CHINA / SOCIETY
Beijing tests for COVID-19 using anal swabs, where virus may survive longer: experts
Published: Jan 23, 2021 03:16 PM

Photo: Li Hao/GT


Beijing reported a 9-year-old boy tested positive for COVID-19 last week, and his school conducted a variety of tests including serum antibody tests, nasal, throat, and even anal swabs for all its staff and students, prompting many to wonder if anal swabs could be more accurate in detecting the virus than other measures.

Li Tongzeng, a deputy director in charge of infectious disease at Beijing You'an Hospital, said that studies have shown that the coronavirus survives longer in the anus or excrement than those taken from upper body tracts, and for some silent carriers the virus may be present in their throats for 3 to 5 days, allowing some tests to provide false negative results. 

Taking an anal swab could increase accuracy in key groups, Li noted during an interview with the China Central Television. However, given that the method is not as convenient as throat swabs, it will only be applied to key groups at quarantine centers.

Meanwhile, the testing method has been controversial among experts. Yang Zhanqiu, a deputy director of the pathogen biology department at Wuhan University, told the Global Times that since the virus has proven to be contracted via the upper respiratory tract rather than the digestive system, the most efficient tests are still nasal and throat swabs. 

"There have been cases concerning the coronavirus testing positive in a patient's excrement, but no evidence has suggested it had been transmitted through one's digestive system," Yang added. 

Beijing will also conduct serum antibody tests for all inbound overseas travelers who have entered the Chinese capital city since December 10 in an effort to find the chain of transmission in the latest cluster infections in the capital's Daxing district, the Beijing government said on Friday. 

Chinese health experts said antibody tests for inbound travelers revealed that the outbreak in Daxing district began a month before the first case was reported on Sunday, and nucleic acid testing won't be able to find the first patient.

Saved data entries:
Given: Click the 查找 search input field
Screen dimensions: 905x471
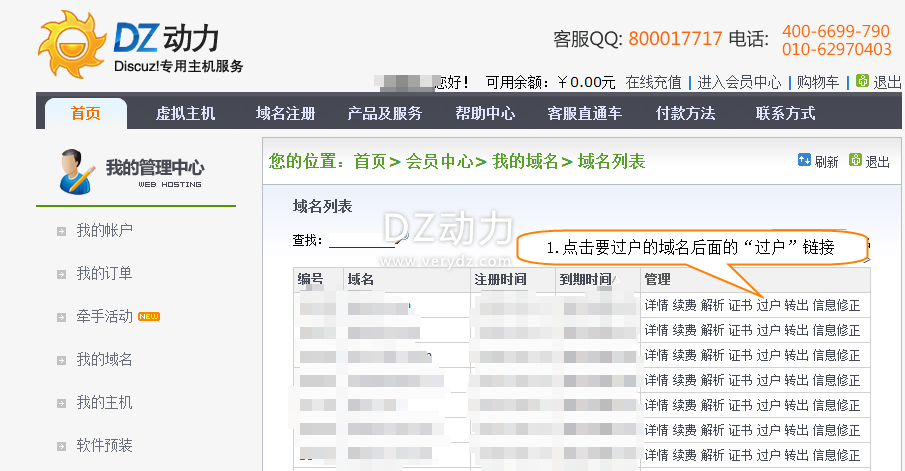Looking at the screenshot, I should (x=362, y=240).
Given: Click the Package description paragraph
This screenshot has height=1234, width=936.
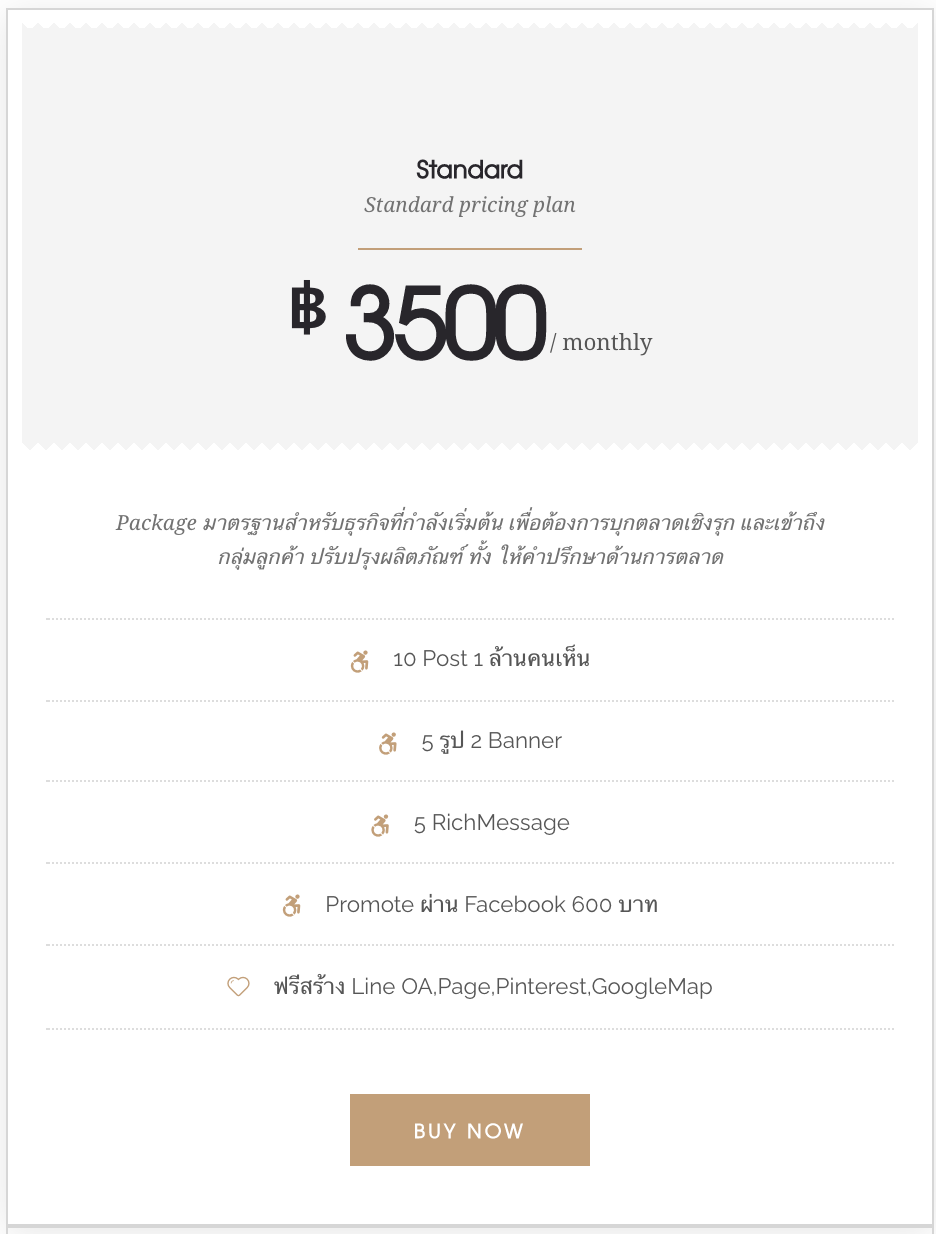Looking at the screenshot, I should pos(470,540).
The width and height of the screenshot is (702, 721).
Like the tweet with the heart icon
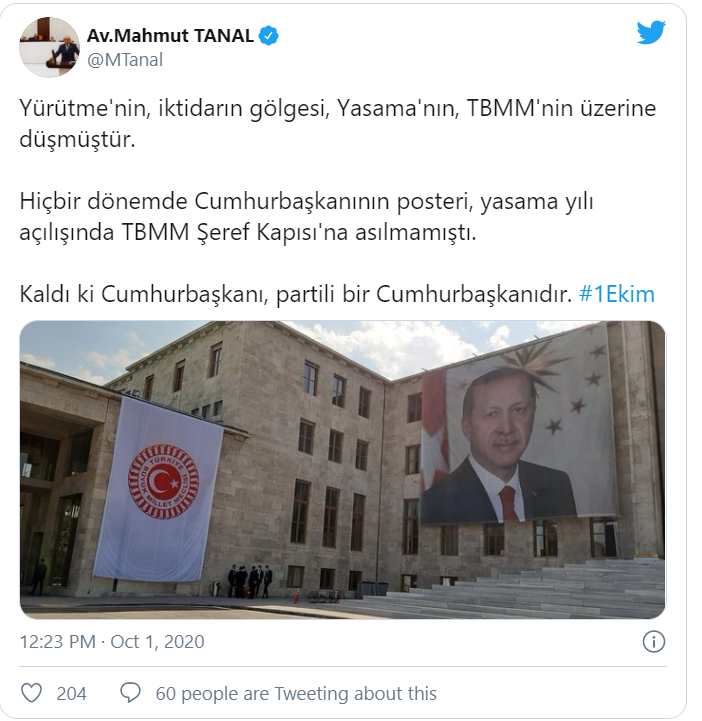pyautogui.click(x=32, y=693)
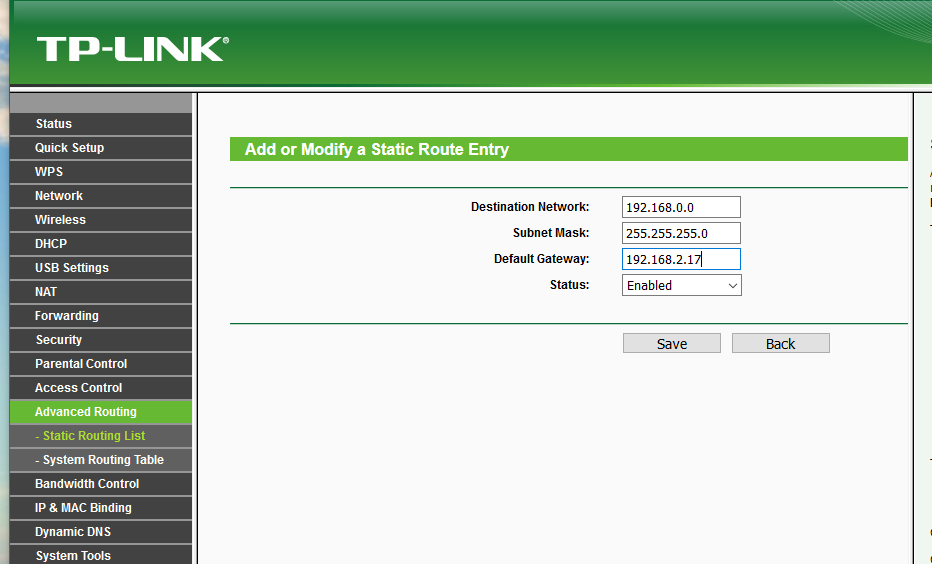Open the DHCP menu

(101, 244)
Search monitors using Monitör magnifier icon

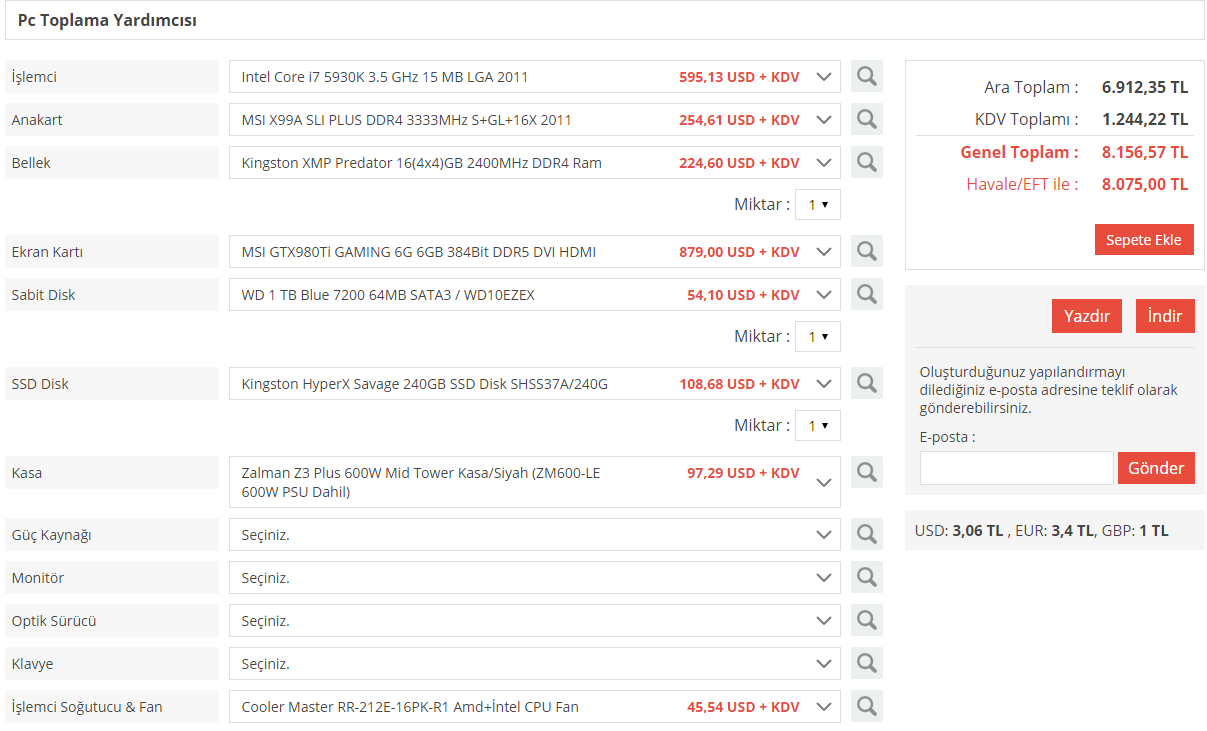coord(867,577)
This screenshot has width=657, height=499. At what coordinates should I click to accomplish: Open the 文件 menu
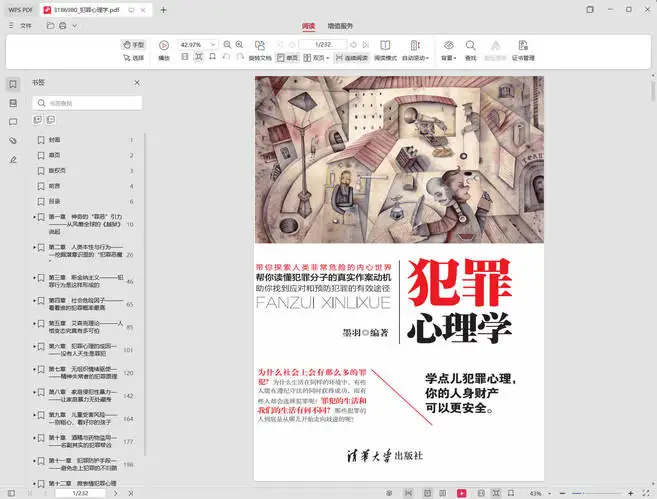click(25, 24)
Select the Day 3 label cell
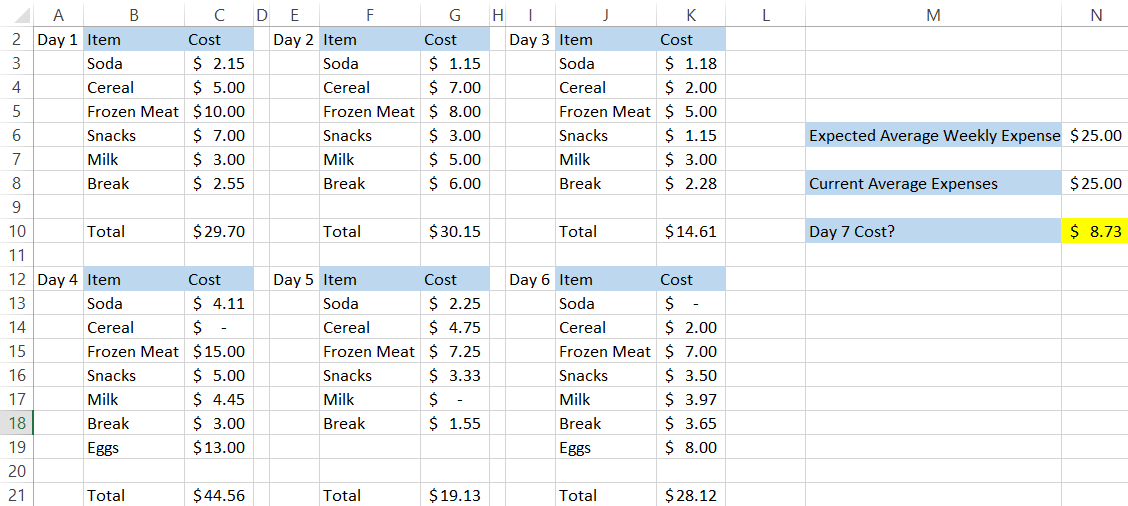The height and width of the screenshot is (506, 1128). tap(530, 40)

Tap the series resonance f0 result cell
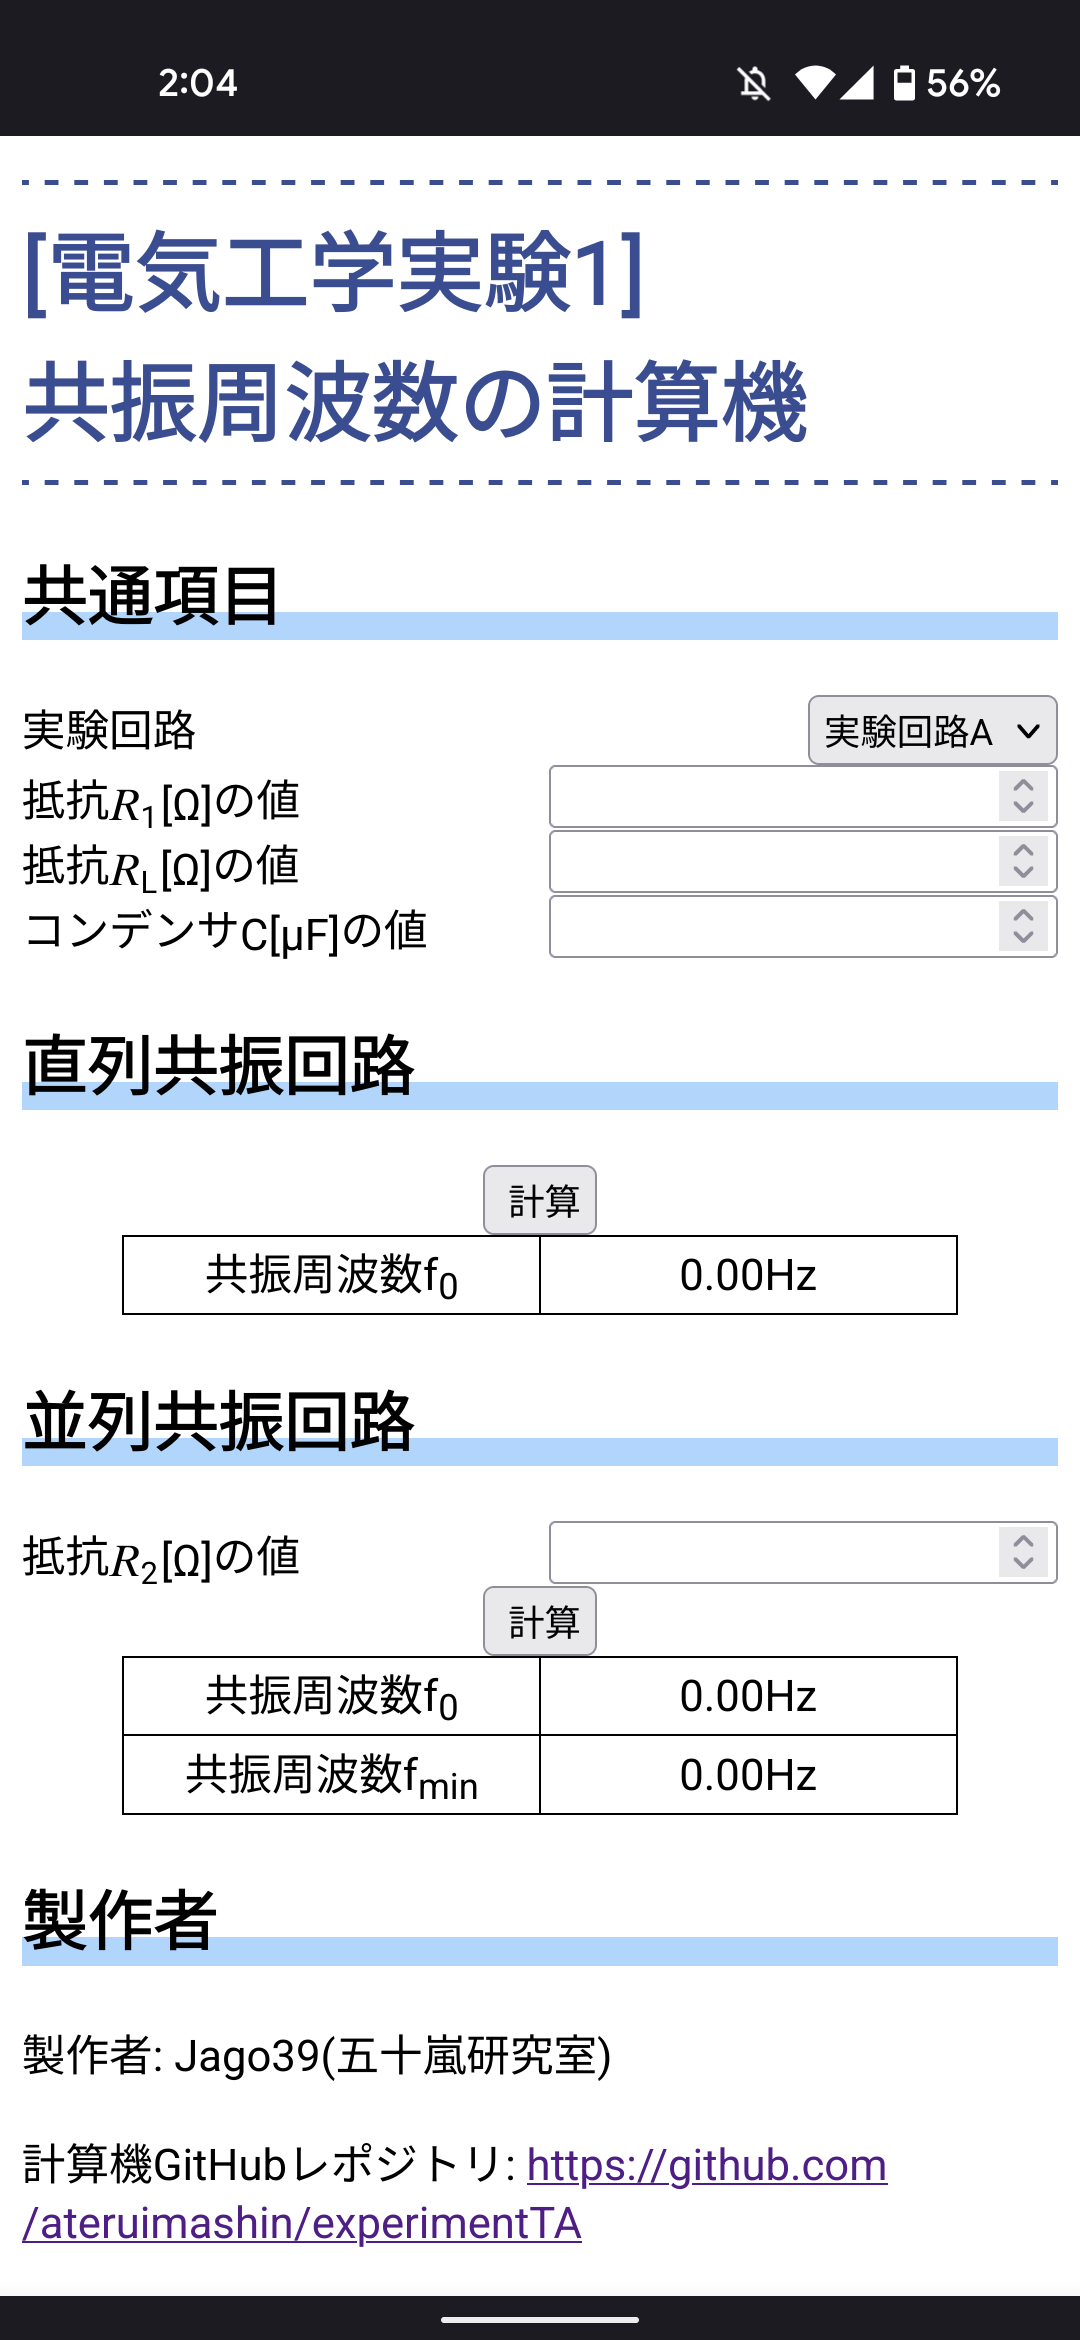[x=748, y=1275]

Task to complete:
Answer these questions about the article on Beijing's anal swab testing above.
1. According to Li Tongzeng, for how many days may the virus be present in the throats of some silent carriers?
2. Which tests does Yang Zhanqiu call the most efficient?
3. Overseas travelers who entered Beijing since what date will receive serum antibody tests?

Answer to this exercise:
1. 3 to 5 days
2. Nasal and throat swabs
3. December 10